Anthills of the Savannah - Page 43

By late afternoon of the next day it was obvious that the State Research Council had begun to look for Chris. One of the fore-sighted steps he had taken was asking Beatrice to return to her flat and to go to work as usual in the morning and not try to make physical contact until further notice. Just before close of work her secretary asked her to take a call from the Director of SRC. She picked up the phone with deliberate slowness which gave her time to compose her voice and attitude. When she spoke she was cold and indifferent but not hostile.

“Colonel Johnson Ossai speaking.”

“I see. Anything I can do for you, Colonel?”

“Well, yes… You see I have this very important message for Commissioner Oriko from His Excellency… I have tried him at the Ministry of Information several times but he is not on seat. I have tried his house but no answer. I wonder… erm… if you know his… erm… whereabouts. It is…”

“No I don’t.”

“I see. I am sorry…”

“Not at all, Colonel. Goodbye.”

Meanwhile Chris had, in addition to the foreign correspondents, made very useful contact with other opinion-makers. He was particularly encouraged by his meeting with the President of the University of Bassa Students Union. For security reasons they had met not in his hideout but in a rendezvous in another area of the Government Reservation. But as it turned out this precaution proved quite unnecessary. The Students Union had been so incensed by the crude regicide story of the National Gazette that copies of the newspaper were now regularly seized by students from newsvendors on campus and publicly burnt in the middle of Freedom Square. The Union had also written a long, angry letter to the Editor demanding an apology for the insult to students and their guest lecturer.

Chris handed him a copy of the statement he had prepared and watched him as he read it. The paper soon began to tremble in his hands. When he returned it he drew the back of one hand across his eyes. He tried to speak but the words were at first blocked by a violent movement of his Adam’s apple.

“I need a copy of this,” he managed finally. “Can I copy it and return?”

“That’s your copy,” said Chris, giving it back to him, “if you need it.”

“Thank you, sir. We will run off two thousand copies tonight so that every student will have it first thing tomorrow morning. This government has now committed suicide.”

“Well, young man,” said Chris getting up and offering his hand as a signal for parting. “I hope you are right. I certainly hope so. But we must not count too much on wickedness obliging us so readily… I am glad we’ve had this chance to talk.”

“Thank you sir. You can count on us.”

“This country counts on you. Take care now.”
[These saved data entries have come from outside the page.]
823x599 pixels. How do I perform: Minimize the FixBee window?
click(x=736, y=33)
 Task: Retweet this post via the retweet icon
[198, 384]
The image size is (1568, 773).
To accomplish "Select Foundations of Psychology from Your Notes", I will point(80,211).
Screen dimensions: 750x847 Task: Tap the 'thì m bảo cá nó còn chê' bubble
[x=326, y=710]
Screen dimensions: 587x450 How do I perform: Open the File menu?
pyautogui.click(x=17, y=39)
CHRIS’S LAST VISITORS for the night were the two taxi-drivers. It had taken Elewa the whole morning and half the afternoon to locate one of them and arrange for them to meet with Chris at the same rendezvous.

By the third morning the BBC which had already broadcast news of Ikem’s death carried an interview between their Bassa correspondent and Chris who was described as a key member of the Kangan government and friend of the highly admired and talented poet, Ikem Osodi, whose reported death while in police custody had plunged the Military Government of this troubled West African State into deep crisis. In a voice full of emotion but steady and without shrillness Chris had described the official account of Ikem’s death as “patently false.” How could he be sure of that? Because Ikem was taken from his flat in handcuffs and so could not have wrenched a gun from his captors. So you are saying in effect that he was murdered? I am saying that there is no shred of doubt that Ikem Osodi was brutally murdered in cold blood by the security officers of this government.
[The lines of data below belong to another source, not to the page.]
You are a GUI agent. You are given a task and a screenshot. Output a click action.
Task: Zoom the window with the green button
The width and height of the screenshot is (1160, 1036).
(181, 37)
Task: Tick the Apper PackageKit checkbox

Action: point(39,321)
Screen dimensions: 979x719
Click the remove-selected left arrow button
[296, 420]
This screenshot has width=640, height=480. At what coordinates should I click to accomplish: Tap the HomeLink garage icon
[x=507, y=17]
The correspondent was deported the next day. But by that time the Students Union had taken up the story and were demanding a judicial inquiry and the immediate dismissal of Colonel Ossai and his prosecution for murder.

Two jeeploads of mobile police sent to apprehend the President and Secretary of the Union bungled the arrest; the young men gave them the slip. As if that was not dangerous enough other students began to taunt them as brainless morons. Now teasing the Kangan Mobile Police is worse than challenging a hungry Alsatian. They went berserk. But somehow, for reasons no one had been able to explain, they did not whip out their guns. Perhaps the bloody outcome of a similar invasion two years ago did after all leave its mark… Perhaps in the thousand ages of divine-like patience even this rock of mindlessness will be dented by the regular dripping of roof water! With koboko and truncheons they fell upon their fleeing victims chasing them into classrooms, the library, the chapel and into dormitories. In the Women’s Hostel, which some of the attackers had originally gained in the blind accident of hot pursuit they all finally congregated and settled into a fearful orgy of revenge, compounding an ancient sex-feud with today’s war of the classes.

As ambulances screamed in later to collect the wounded and move them to hospital an announcement was made on the radio closing the university indefinitely and ordering all students out of the campus by six o’clock that very evening.

THE BRITISH HIGH COMMISSIONER in Bassa went to the Ministry of Foreign Affairs to protest about the deportation of two British nationals but instead was given a preview of a letter the security services were said to have intercepted and advised to return to his chancery and await a summons to the Ministry.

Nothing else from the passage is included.